## Tekstfragment
►
Binnenland

Belastende filmpjes online

Welke overvaller sloeg zijn slag in een tankstation? Wie waren de jeugdige inbrekers die in het holst van de nacht de deur van een bedrijfspand forceerden? Door camerabeelden van die incidenten op videowebsite YouTube te zetten, wil de politie vooral jongeren aanmoedigen met tips te komen.

Jan Mark ten Hove en Johannes Visscher
7 November 2008 21:14Gewijzigd op 14 November 2020 06:41
Theo Meus en Renate den Elzen van het politiekorps Hollands Midden. „Via opsporingsprogramma’s op televisie bereiken we jongeren niet zo snel.” Foto Peter Schipper
Theo Meus en Renate den Elzen van het politiekorps Hollands Midden. „Via opsporingsprogramma’s op televisie bereiken we jongeren niet zo snel.” Foto Peter Schipper

Vol in beeld stond de overvaller van een tankstation in Leiden. Wie is de onbekende man op de beveiligingscamera?In de hoop -jeugdige- getuigen over de streep te trekken, besloot de politie Hollands Midden begin dit jaar de camerabeelden van de overval op YouTube te plaatsen. De actie wierp vruchten af. Na drie tips via Meld Misdaad Anoniem wist de politie de dader in de kraag te vatten.
◄
## Vastgelegde gegevens
►
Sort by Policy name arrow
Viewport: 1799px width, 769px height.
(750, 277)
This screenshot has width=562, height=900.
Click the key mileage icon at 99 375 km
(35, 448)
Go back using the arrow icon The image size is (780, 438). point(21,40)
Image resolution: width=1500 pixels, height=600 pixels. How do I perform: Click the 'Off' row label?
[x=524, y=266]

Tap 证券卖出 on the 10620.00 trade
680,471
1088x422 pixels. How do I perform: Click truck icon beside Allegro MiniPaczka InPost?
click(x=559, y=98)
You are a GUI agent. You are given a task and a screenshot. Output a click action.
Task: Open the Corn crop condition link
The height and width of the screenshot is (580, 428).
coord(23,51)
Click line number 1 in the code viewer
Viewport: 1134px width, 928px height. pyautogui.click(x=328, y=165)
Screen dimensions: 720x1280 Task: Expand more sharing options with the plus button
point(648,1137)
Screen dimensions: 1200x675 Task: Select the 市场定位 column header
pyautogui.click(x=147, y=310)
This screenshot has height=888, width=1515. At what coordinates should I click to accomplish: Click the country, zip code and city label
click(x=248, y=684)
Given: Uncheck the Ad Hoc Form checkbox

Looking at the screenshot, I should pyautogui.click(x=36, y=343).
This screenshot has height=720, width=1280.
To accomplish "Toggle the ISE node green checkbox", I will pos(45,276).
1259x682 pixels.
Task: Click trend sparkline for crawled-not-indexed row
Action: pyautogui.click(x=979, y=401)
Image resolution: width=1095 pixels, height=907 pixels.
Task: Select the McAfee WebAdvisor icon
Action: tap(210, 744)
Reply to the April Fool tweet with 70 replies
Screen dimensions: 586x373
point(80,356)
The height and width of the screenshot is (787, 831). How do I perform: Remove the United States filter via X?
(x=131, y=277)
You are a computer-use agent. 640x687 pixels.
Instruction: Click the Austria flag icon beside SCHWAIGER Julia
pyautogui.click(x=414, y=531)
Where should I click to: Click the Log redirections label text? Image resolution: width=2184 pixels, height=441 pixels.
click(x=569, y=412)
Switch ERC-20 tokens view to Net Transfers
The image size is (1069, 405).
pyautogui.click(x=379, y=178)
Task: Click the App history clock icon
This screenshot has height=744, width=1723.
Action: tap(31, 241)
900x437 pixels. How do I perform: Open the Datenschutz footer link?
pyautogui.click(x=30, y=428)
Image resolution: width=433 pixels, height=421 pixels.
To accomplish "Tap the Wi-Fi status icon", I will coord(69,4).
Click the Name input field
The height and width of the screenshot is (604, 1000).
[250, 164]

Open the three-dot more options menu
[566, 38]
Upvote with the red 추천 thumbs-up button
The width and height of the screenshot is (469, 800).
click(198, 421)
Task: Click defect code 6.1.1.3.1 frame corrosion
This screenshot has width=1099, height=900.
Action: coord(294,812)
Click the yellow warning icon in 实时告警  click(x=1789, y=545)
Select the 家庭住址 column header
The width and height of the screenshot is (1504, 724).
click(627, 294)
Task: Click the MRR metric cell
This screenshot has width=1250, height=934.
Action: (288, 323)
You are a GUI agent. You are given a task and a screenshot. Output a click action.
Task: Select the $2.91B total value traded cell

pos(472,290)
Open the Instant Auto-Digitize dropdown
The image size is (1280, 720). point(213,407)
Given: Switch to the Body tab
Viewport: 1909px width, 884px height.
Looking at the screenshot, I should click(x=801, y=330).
◄
## Opdrachten
1. Beantwoord op basis van het artikel over camerabeelden op YouTube:
(a) Welke groep wil de politie met de filmpjes vooral aanmoedigen om tips te geven?
(b) In welke plaats lag het tankstation dat werd overvallen?
(c) Na hoeveel tips via Meld Misdaad Anoniem werd de dader opgepakt?
2. Schrijf het volgende stuk van het artikel over camerabeelden op YouTube, aansluitend op de laatste zin.
De lijst heeft niets met het artikel over camerabeelden op YouTube te maken.

## Antwoorden per opdracht
1.
(a) Jongeren.
(b) Leiden.
(c) Na drie tips.

2.
Begin dit jaar rees bij het korps Hollands Midden het idee om van YouTube gebruik te maken bij het oplossen van misdrijven, schetst Theo Meus, op het hoofdbureau van de politie in Leiderdorp. De politieman is belast met opsporingsberichtgeving in de media.

Zijn korps werd op het spoor gezet door een actie van collega’s in Rotterdam. „Agenten maakten een reconstructie van een beroving van een oude vrouw in een afgelegen gebied en zetten die op YouTube. Duizenden mensen hebben die beelden bekeken.” Na goedkeuring door het openbaar ministerie verscheen vier maanden geleden het eerste opsporingsfilmpje van Hollands Midden op YouTube.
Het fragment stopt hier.